Catherine Hale declined to make any further comment.

6 thoughts on “Local group ends its 11-year relationship with CFS unit at King’s College Hospital | 5 July 2016”

  1. A typically evasive comment from Dr Santhouse.
    He is probably factually correct when he says that the PACE trial isn’t a concern amongst the patients that he sees, but only because they haven’t yet learned about the many issues involved.
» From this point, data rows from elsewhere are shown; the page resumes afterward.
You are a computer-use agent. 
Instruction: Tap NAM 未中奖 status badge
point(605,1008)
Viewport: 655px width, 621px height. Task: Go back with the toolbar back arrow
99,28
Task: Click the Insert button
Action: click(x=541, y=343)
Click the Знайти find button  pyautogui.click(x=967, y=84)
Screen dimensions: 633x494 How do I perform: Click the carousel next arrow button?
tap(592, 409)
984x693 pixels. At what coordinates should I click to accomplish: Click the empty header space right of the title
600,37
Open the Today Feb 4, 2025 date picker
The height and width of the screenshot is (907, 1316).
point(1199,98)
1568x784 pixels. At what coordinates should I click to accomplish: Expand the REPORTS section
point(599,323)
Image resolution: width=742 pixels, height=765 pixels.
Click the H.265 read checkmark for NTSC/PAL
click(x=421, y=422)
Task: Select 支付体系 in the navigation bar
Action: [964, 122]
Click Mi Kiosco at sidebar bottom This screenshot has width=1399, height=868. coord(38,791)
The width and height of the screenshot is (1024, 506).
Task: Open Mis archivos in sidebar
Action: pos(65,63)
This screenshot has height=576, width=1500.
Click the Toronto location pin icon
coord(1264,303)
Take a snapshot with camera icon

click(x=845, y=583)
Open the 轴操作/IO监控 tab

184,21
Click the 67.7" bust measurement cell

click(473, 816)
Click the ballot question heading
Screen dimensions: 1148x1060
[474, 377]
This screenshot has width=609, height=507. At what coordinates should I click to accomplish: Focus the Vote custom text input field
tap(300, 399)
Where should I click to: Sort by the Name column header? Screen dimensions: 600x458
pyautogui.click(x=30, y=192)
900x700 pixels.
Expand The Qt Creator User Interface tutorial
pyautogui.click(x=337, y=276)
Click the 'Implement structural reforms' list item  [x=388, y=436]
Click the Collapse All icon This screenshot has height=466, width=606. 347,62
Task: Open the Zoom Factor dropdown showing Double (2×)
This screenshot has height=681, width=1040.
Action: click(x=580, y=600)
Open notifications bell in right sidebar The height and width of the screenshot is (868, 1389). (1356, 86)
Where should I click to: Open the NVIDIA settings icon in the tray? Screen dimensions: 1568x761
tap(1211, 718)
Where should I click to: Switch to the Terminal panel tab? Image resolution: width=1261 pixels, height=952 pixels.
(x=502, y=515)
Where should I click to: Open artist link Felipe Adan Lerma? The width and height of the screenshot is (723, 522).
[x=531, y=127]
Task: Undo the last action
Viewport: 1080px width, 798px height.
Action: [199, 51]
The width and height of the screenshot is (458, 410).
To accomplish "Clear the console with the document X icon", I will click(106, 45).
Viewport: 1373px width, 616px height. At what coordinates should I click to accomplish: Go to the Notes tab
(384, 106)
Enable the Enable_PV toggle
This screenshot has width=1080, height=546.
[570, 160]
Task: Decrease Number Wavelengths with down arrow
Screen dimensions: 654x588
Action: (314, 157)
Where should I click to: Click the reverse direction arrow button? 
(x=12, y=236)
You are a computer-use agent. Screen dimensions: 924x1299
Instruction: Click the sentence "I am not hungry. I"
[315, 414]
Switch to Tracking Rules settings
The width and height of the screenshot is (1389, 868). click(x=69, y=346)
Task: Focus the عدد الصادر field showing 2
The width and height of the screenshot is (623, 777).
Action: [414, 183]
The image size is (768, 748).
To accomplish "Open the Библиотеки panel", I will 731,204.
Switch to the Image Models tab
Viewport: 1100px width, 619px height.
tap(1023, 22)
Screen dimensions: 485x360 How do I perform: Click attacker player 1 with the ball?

By the time that they do, they will also have realised that Dr Santhouse has little to offer and is not the right person to help them.

  2. “Catherine Hale argued that 30 years of the psychologisation of M.E. had been harmful to patients, had undermined public support for sufferers and had contributed to the neglect of people with M.E. by health and social care professionals”.
    Very well said Catherine.

  3. Well done Catherine Hale – thanks for taking action; it’s the right thing to do.
    PACE’s influence has been pernicious. (data-release any time soon? …….)

  4. I think It was right to end the relationship with those who back the PACE trial and advocate GET and CBT as frontline treatments for ME. It was a brave decision but a necessary one by the members of the support group. Well done.

  5. Thank you, to the South East London ME Support Group for having the courage of their convictions and ending their links with the perpetrators of the psychologising of ME for the last 30 years and the disgraced PACE trial. I hope that many other groups and ME organisations will now follow suit

  6. Thank you South East London Support Group for standing up for us all. I was surprised when my physio recently recommended these therapies to me after all the controversy concerning the PACE trial.